火光 − かぎろい − 【鬼滅の刃 / 煉獄杏寿郎】
第20章 お見舞いと花束
千寿郎がにっこり笑い、
ふみのの手を握ってくれた。
「ふみのお姉様、
おかえりなさい…!」
「…!」
帰る家があり、
誰かが自分のことを待っていてくれる。
ふみのの瞳には、槇寿郎と千寿郎が映り、
横を見れば杏寿郎も緋色の瞳を潤ませていた。
ふみのは再び煉獄家に居る幸せを噛み締めた。
私は ここが好き
ここに ずっと居たい
大切な人がいるこの場所は
私の たからものだ─────…
「只今、戻りました…!
私…、ここが、とっても大好きです…っ!」
ふみのが幸せそうに笑顔を綻ばせる。
それは皆の心にやさしい光を灯すようだった。
空が少しずつ、茜色を濃くしてゆく。
「ふみのさん、
こんなところですまなかった。
家に入ろう」
「あっ、ふみのお姉様!
今日はふみのお姉様がお好きな
揚げ出し豆腐をご用意していますよ!」
「え!本当に…?
嬉しいわ!ありがとう!」
「兄上にも、さつまいも料理を
たっくさん作りましたからね!」
「!! それは楽しみだ!!」
四人は明かりが灯る家に入っていった。
その晩、煉獄家では笑い声が響いていた。
夕餉の後、ふみのは自室を整えていると、
とんとんと襖が鳴り、
「ふみの」と杏寿郎の声が聞こえた。
どうぞと、返事をすると
杏寿郎が部屋に入ってきた。
「急にすまない。
何か、手伝えることはないかと思ってな」
「ありがとう。
でもあと着物をしまうだけだから大丈夫よ。
…この部屋も、そのままにしてくれていて…」
「父上も千寿郎も、
この日をずっと待ち侘びていた。
…何だか、夢を見ているのではと、思ってしまうな」
「うん、本当に。
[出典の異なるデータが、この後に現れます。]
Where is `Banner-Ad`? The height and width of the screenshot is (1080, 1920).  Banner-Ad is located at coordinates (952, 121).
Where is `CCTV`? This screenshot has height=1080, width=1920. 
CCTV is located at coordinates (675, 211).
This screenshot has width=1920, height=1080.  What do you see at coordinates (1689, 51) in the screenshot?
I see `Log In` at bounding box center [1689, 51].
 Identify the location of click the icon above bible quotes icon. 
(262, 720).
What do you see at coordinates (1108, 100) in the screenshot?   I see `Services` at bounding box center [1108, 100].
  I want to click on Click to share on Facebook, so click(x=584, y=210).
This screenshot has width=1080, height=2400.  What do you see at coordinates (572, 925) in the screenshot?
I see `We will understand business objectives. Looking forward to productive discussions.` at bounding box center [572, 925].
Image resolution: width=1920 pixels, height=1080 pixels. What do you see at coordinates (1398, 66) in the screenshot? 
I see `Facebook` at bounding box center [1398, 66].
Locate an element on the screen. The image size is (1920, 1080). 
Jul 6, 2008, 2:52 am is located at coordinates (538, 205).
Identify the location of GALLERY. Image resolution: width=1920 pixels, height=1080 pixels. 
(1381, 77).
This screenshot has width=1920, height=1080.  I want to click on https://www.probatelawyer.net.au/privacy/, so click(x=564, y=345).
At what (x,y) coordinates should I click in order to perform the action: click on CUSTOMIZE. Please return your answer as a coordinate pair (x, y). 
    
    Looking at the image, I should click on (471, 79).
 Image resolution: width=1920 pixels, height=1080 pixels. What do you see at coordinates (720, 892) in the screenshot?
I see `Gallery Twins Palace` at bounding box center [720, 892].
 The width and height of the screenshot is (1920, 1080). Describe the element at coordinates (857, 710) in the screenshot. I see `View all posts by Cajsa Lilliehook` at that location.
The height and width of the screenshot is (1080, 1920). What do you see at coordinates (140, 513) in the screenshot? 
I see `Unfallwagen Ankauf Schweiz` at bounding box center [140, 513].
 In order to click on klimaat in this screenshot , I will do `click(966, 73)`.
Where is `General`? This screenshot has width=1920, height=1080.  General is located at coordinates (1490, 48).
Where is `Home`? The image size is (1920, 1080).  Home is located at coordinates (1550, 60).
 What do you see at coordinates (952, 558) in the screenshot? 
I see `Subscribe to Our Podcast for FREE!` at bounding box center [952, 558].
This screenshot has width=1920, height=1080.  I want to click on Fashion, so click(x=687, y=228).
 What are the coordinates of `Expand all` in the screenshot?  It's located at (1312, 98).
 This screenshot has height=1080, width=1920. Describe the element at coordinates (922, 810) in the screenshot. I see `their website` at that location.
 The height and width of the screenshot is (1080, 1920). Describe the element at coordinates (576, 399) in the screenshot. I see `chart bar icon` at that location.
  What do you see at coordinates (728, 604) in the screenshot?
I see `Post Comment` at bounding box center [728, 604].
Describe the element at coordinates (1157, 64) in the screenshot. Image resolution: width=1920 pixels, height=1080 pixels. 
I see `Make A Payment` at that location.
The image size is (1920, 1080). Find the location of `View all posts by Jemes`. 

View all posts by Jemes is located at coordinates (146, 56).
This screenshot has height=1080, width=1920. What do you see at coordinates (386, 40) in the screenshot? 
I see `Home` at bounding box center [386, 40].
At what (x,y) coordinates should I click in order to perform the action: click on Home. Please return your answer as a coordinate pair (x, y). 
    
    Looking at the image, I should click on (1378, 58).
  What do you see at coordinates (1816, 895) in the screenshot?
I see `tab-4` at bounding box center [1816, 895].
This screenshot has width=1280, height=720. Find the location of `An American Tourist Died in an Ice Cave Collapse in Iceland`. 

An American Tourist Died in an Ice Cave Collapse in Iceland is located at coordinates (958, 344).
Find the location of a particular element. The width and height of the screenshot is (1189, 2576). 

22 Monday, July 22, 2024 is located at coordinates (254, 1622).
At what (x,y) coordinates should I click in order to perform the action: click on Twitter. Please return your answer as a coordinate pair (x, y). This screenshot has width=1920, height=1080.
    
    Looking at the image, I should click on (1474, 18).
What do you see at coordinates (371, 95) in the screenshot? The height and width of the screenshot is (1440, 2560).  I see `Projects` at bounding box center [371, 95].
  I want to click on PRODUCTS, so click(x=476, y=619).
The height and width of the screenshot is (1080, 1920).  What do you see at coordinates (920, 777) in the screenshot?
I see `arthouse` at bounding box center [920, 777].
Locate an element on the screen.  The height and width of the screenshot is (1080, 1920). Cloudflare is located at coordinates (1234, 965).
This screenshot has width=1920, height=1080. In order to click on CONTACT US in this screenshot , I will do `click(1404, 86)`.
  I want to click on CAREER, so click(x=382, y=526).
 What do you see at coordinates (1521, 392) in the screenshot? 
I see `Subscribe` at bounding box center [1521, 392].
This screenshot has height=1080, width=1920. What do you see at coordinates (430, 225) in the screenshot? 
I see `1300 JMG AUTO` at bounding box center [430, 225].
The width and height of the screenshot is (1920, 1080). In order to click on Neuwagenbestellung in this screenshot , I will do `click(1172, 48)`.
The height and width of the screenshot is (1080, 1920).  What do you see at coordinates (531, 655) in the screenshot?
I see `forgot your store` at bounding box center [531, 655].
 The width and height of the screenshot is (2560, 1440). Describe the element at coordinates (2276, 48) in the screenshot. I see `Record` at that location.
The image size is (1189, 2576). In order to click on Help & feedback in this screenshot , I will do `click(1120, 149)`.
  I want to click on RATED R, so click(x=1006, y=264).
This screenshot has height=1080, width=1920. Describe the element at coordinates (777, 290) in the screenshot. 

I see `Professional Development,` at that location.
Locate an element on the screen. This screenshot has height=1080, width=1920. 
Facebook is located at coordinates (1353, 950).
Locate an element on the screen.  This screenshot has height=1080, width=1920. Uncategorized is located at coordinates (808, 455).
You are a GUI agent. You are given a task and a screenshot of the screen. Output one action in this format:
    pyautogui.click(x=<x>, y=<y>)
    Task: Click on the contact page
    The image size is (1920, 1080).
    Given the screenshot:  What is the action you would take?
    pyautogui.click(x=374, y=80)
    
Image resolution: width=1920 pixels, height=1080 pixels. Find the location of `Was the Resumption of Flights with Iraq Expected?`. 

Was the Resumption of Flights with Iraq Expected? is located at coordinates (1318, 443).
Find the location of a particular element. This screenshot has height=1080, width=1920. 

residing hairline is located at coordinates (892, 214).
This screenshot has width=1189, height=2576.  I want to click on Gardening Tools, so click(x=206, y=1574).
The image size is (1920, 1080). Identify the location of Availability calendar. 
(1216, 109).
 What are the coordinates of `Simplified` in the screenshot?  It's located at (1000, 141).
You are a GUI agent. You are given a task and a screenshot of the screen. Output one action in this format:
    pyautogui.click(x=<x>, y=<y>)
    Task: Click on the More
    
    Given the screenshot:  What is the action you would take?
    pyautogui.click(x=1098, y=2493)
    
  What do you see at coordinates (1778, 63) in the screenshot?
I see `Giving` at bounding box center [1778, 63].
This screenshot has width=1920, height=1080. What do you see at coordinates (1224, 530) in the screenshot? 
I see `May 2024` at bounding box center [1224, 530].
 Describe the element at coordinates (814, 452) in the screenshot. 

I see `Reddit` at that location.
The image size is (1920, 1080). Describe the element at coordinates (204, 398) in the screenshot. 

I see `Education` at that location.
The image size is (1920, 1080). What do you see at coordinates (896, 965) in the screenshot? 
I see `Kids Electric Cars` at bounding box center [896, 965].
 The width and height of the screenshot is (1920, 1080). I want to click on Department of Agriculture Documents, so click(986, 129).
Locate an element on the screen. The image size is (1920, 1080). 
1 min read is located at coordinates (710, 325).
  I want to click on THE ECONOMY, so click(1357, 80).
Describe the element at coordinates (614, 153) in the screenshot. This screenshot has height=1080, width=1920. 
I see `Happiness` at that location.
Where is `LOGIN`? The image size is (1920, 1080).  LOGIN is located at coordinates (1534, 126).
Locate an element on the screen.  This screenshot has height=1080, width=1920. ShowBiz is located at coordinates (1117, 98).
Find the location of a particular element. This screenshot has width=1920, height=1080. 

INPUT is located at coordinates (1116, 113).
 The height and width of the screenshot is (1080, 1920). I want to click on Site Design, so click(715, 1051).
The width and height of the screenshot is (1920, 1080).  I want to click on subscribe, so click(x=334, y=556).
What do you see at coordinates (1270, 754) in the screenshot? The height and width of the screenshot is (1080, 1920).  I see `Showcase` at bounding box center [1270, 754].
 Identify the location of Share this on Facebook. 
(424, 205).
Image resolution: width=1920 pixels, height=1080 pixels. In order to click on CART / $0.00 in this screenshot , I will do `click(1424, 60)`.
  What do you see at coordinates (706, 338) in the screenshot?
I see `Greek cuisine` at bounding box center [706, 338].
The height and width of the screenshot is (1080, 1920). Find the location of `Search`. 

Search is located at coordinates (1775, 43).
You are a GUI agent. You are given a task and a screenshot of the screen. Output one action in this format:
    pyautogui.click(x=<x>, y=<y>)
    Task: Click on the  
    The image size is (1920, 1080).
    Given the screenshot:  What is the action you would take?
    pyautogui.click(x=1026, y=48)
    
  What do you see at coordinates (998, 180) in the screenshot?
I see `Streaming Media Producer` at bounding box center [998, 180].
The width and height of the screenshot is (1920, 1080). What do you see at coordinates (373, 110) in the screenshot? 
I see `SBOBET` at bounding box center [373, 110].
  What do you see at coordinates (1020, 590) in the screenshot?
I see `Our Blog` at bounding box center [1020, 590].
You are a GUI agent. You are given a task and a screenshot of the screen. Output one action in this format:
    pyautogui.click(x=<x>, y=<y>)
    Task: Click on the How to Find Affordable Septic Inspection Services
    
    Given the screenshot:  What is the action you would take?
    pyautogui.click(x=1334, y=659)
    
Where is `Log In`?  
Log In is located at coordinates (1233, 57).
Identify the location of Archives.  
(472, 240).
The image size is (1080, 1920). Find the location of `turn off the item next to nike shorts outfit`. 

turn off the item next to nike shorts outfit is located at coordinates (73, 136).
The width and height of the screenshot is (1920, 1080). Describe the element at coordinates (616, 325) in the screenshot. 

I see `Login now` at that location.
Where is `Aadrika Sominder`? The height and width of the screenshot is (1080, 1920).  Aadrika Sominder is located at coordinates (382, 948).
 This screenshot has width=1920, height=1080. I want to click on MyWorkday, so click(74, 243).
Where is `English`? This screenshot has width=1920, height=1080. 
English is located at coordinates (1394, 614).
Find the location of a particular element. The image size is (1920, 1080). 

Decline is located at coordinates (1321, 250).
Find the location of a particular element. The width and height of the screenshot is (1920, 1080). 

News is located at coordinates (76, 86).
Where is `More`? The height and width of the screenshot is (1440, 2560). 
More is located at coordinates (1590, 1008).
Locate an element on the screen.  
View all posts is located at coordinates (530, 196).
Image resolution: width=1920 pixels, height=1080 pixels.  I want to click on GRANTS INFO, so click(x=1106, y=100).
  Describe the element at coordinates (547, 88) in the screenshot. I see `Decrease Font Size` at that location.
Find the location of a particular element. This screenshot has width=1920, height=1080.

…夢の中にいるみたい。
あの日…杏寿郎が迎えに来てくれたから、
今が、あるのね。
本当に…ありがとう」
嬉しそうに笑うふみのを見て、
杏寿郎は愛おしそうにその頬を撫でた。
「…ふみの」
「ん…?」
二人の顔が近づき、その唇が重なろうとした時、
ふみのが、あっ、と声を上げた。